[START Records shown]

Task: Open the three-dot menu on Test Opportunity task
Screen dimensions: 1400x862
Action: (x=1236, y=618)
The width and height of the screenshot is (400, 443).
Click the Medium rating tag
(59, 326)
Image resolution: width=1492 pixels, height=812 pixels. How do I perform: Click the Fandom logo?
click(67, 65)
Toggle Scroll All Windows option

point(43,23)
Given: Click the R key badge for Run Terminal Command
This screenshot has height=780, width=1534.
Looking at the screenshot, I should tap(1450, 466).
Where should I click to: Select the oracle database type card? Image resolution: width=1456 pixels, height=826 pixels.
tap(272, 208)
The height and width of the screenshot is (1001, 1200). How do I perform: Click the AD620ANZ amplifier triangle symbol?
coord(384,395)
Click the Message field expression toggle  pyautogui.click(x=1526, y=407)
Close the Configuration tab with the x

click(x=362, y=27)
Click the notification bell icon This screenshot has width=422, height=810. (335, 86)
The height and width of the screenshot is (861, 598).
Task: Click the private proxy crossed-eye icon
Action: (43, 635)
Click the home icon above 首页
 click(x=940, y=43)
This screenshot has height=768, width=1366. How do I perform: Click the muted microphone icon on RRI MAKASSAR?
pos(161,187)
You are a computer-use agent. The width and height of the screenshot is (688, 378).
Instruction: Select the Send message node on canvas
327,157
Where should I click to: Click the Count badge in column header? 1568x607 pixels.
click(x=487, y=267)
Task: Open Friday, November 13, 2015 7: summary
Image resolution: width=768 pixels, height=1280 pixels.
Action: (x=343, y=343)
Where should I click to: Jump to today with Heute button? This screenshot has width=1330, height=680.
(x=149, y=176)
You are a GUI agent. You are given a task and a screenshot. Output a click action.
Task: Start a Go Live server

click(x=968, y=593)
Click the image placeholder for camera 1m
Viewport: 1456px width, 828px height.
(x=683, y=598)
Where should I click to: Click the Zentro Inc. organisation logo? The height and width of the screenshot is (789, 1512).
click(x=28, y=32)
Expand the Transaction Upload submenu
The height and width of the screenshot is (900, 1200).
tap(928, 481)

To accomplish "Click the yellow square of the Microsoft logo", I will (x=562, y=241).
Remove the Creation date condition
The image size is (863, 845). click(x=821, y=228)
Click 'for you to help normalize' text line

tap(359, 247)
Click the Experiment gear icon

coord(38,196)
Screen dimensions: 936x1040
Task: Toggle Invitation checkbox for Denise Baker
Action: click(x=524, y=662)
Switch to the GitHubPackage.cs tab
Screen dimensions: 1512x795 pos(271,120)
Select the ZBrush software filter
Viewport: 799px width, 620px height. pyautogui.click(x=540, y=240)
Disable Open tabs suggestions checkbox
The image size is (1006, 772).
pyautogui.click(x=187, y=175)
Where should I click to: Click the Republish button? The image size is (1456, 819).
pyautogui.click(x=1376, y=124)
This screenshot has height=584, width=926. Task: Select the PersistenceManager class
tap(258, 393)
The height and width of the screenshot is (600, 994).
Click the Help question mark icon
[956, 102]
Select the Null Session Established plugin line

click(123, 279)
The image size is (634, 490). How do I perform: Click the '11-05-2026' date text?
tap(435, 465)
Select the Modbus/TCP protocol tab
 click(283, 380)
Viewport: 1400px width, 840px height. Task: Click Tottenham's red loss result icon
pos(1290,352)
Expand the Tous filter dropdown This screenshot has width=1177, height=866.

[END Records shown]

=== Set problem ===
Please copy every one of the rows above line for line, keeping each character as it appears.

=== Task output ===
Task: Open the three-dot menu on Test Opportunity task
Screen dimensions: 1400x862
Action: (x=1236, y=618)
The width and height of the screenshot is (400, 443).
Click the Medium rating tag
(59, 326)
Image resolution: width=1492 pixels, height=812 pixels. How do I perform: Click the Fandom logo?
click(67, 65)
Toggle Scroll All Windows option

point(43,23)
Given: Click the R key badge for Run Terminal Command
This screenshot has height=780, width=1534.
Looking at the screenshot, I should tap(1450, 466).
Where should I click to: Select the oracle database type card? Image resolution: width=1456 pixels, height=826 pixels.
tap(272, 208)
The height and width of the screenshot is (1001, 1200). How do I perform: Click the AD620ANZ amplifier triangle symbol?
coord(384,395)
Click the Message field expression toggle  pyautogui.click(x=1526, y=407)
Close the Configuration tab with the x

click(x=362, y=27)
Click the notification bell icon This screenshot has width=422, height=810. (335, 86)
The height and width of the screenshot is (861, 598).
Task: Click the private proxy crossed-eye icon
Action: (43, 635)
Click the home icon above 首页
 click(x=940, y=43)
This screenshot has height=768, width=1366. How do I perform: Click the muted microphone icon on RRI MAKASSAR?
pos(161,187)
You are a computer-use agent. The width and height of the screenshot is (688, 378).
Instruction: Select the Send message node on canvas
327,157
Where should I click to: Click the Count badge in column header? 1568x607 pixels.
click(x=487, y=267)
Task: Open Friday, November 13, 2015 7: summary
Image resolution: width=768 pixels, height=1280 pixels.
Action: (x=343, y=343)
Where should I click to: Jump to today with Heute button? This screenshot has width=1330, height=680.
(x=149, y=176)
You are a GUI agent. You are given a task and a screenshot. Output a click action.
Task: Start a Go Live server

click(x=968, y=593)
Click the image placeholder for camera 1m
Viewport: 1456px width, 828px height.
(x=683, y=598)
Where should I click to: Click the Zentro Inc. organisation logo? The height and width of the screenshot is (789, 1512).
click(x=28, y=32)
Expand the Transaction Upload submenu
The height and width of the screenshot is (900, 1200).
tap(928, 481)

To accomplish "Click the yellow square of the Microsoft logo", I will (x=562, y=241).
Remove the Creation date condition
The image size is (863, 845). click(x=821, y=228)
Click 'for you to help normalize' text line

tap(359, 247)
Click the Experiment gear icon

coord(38,196)
Screen dimensions: 936x1040
Task: Toggle Invitation checkbox for Denise Baker
Action: click(x=524, y=662)
Switch to the GitHubPackage.cs tab
Screen dimensions: 1512x795 pos(271,120)
Select the ZBrush software filter
Viewport: 799px width, 620px height. pyautogui.click(x=540, y=240)
Disable Open tabs suggestions checkbox
The image size is (1006, 772).
pyautogui.click(x=187, y=175)
Where should I click to: Click the Republish button? The image size is (1456, 819).
pyautogui.click(x=1376, y=124)
This screenshot has height=584, width=926. Task: Select the PersistenceManager class
tap(258, 393)
The height and width of the screenshot is (600, 994).
Click the Help question mark icon
[956, 102]
Select the Null Session Established plugin line

click(123, 279)
The image size is (634, 490). How do I perform: Click the '11-05-2026' date text?
tap(435, 465)
Select the Modbus/TCP protocol tab
 click(283, 380)
Viewport: 1400px width, 840px height. Task: Click Tottenham's red loss result icon
pos(1290,352)
Expand the Tous filter dropdown This screenshot has width=1177, height=866.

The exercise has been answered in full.